In a comprehensive account of the parish, the Rev Jones makes reference to five high roads in the parish, which he describes in some detail. The first of these, he tells us, is “the Limerick road, which leads from Monasterevin through Ballybrittas, by Emo to Maryboro”. Apart from its passage through Emo, this road seems to follow the line of the recently bypassed Dublin Road.
But it was his description of the second high road that set my mind racing. He tells us that the road runs “ from Monasterevin, by Old Lea, straight to Portarlington, and so to Mountmellick”. But he drops in an aside that: “it is on this road that the Birr coach travels”.
I first thought that this was the present-day Monasterevin- Portarlington road, but the reference to its passage through Old Lea, and William Beauford’s map of the parish, (which accompanies the survey), changed my mind.
Once you have crossed the Barrow on what you may regard as the old road to Portarlington, you take the next right. This takes you along an unlikely high road, by today’s standards. Passing through the town lands of Ullard and Old Lea, amongst others, this less travelled route, two centuries later, does boast the odd tuft of grass along the middle of the road, but it most definitely conjures up the clatter of the carriage wheels of yesteryear.
And when you see the majestic ruin of the Castle of Lea, poking its head up over the trees, you are looking at the same sight that told the coach passengers that they were on the final approach to Portarlington, and a welcome stop at Fleming’s Inn.
Interestingly, I wonder if the aspect of the ancient Castle of Lea will change for future travellers along this route. Indeed, will the very route itself see change. I refer, of course, to the Heritage Council-funded Lea Castle Conservation Project which is currently in train.

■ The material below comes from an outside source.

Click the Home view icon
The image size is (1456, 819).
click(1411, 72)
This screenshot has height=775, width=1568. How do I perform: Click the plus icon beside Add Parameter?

The Rev Jones, inadvertently, makes possibly the first reference to ribbon development in the town of Portarlington. As far as I can tell, the final approach to the town would have taken the coach along what we know today to be Bracklone Street. The following account may point to its origins. The Reverend Jones in his description of villages in the parish says: “as to Bracklan, however, it might have been once a village, it has been laterally joined to Portarlington by a continuation of houses, so that it should now be considered as composing part of the suburbs of the town”.
On the matter of longevity in the parish of Lea, we are told that there are ‘eight old men and two women from 80 to 95’. And hot off the press, you might say, the reverend tells us that “four days ago, there was a burial at the French church yard, an old maiden lady of ninety four years, Miss Mary Frazer; and about a year since another parishioner was buried here, Bryan Dunne, at the very advanced age of 111 years”.
While William Shaw Mason’s Parochial Survey may not have reached the heights that John Sinclair achieved with his survey of Scotland, it contains a vast amount of information, and is a treasure trove for any student of local history.
You might drive a coach and four through some of its content, but for the most part, William Shaw Mason’s Parochial Survey was compiled by honest, well- meaning men, at the heart of their communities, who told it as they saw it, 200 years ago this year.